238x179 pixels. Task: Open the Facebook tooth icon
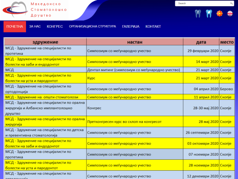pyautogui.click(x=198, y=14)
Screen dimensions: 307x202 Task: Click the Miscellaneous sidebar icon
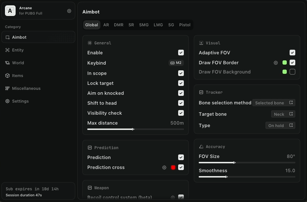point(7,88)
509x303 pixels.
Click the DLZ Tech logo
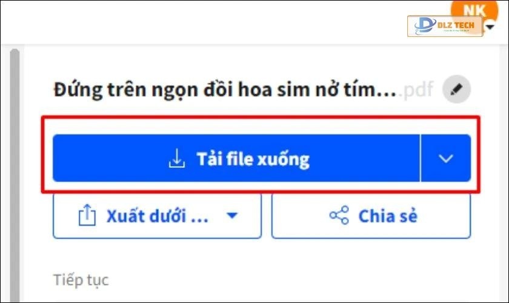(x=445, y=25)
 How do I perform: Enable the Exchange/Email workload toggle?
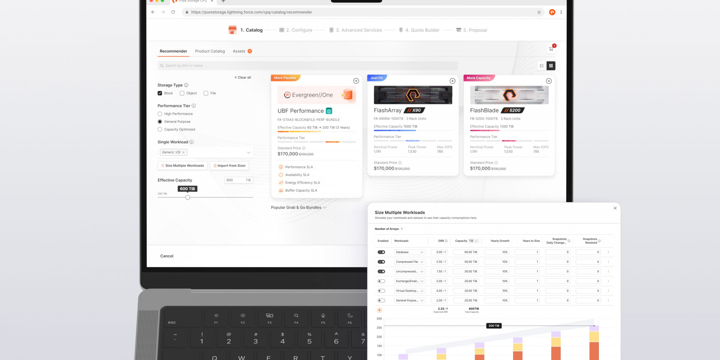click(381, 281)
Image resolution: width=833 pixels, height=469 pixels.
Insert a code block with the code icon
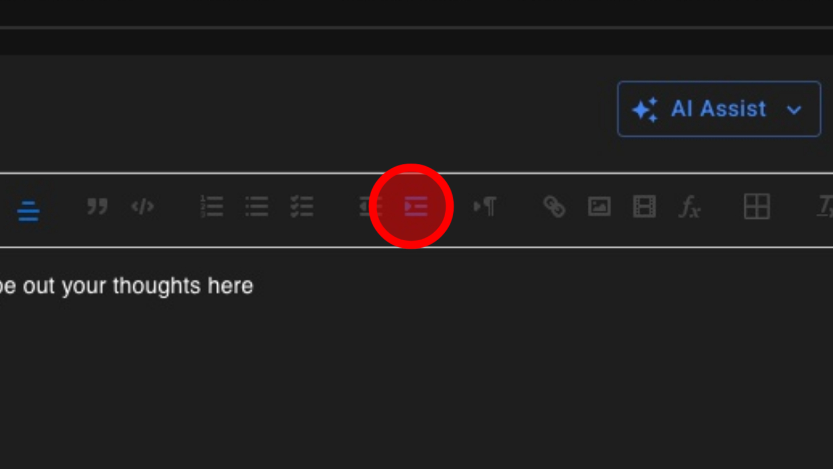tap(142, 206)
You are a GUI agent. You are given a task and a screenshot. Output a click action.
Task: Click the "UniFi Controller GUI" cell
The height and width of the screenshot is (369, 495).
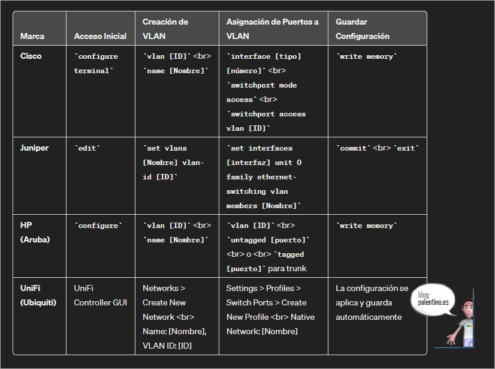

※ ※ ※

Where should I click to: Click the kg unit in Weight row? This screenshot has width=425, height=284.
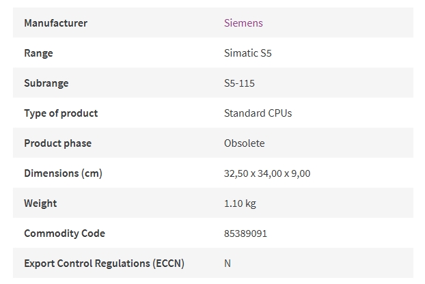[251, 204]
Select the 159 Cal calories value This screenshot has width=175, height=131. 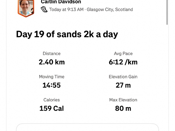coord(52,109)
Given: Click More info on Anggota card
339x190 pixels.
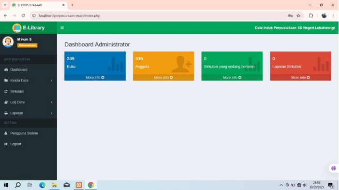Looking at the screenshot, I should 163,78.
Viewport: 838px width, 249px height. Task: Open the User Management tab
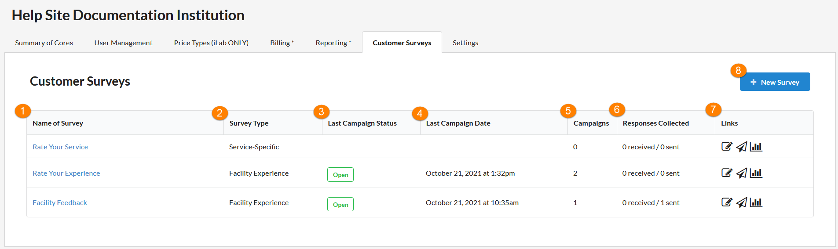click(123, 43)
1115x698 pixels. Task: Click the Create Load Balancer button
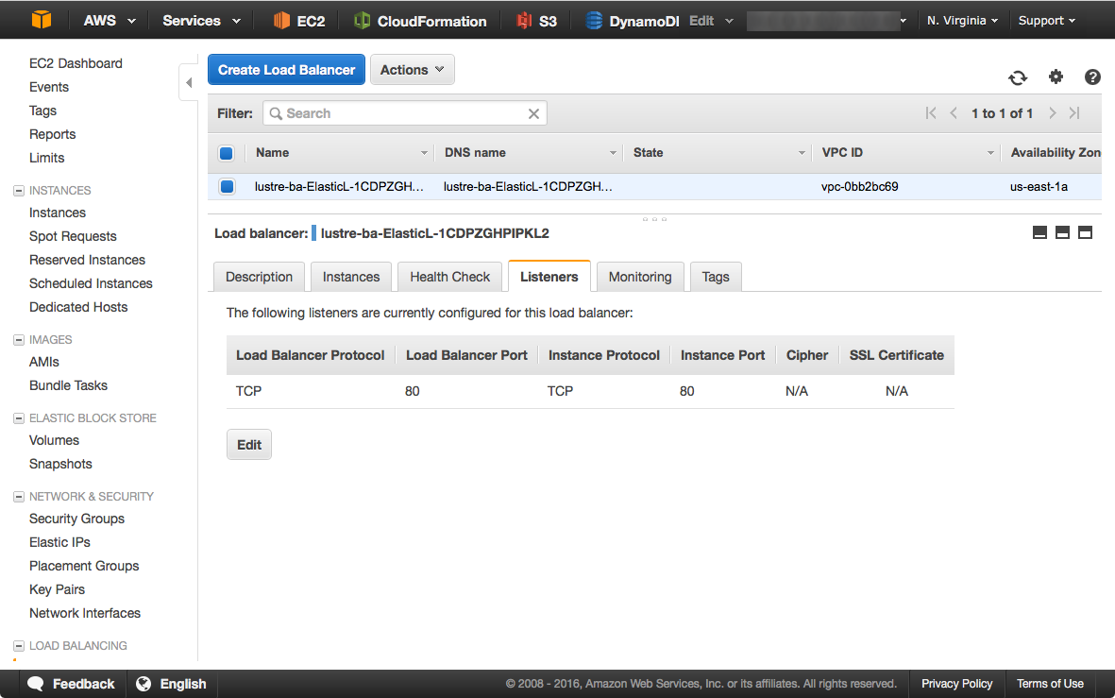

※ ※ ※

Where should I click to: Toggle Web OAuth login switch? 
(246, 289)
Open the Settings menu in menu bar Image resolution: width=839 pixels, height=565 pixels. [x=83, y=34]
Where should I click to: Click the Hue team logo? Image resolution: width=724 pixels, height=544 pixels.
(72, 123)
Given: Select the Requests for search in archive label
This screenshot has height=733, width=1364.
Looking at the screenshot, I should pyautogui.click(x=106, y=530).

※ ※ ※

» **Your instructions**
Restate word for word every line from the one with "Viewport: 838px width, 249px" up to and including the one with "1115x698 pixels. Task: Click" in the records above, minus the pictures.

» **Completed exercise**
Viewport: 838px width, 249px height. Task: Open the User Management tab
click(123, 43)
1115x698 pixels. Task: Click the Create Load Balancer button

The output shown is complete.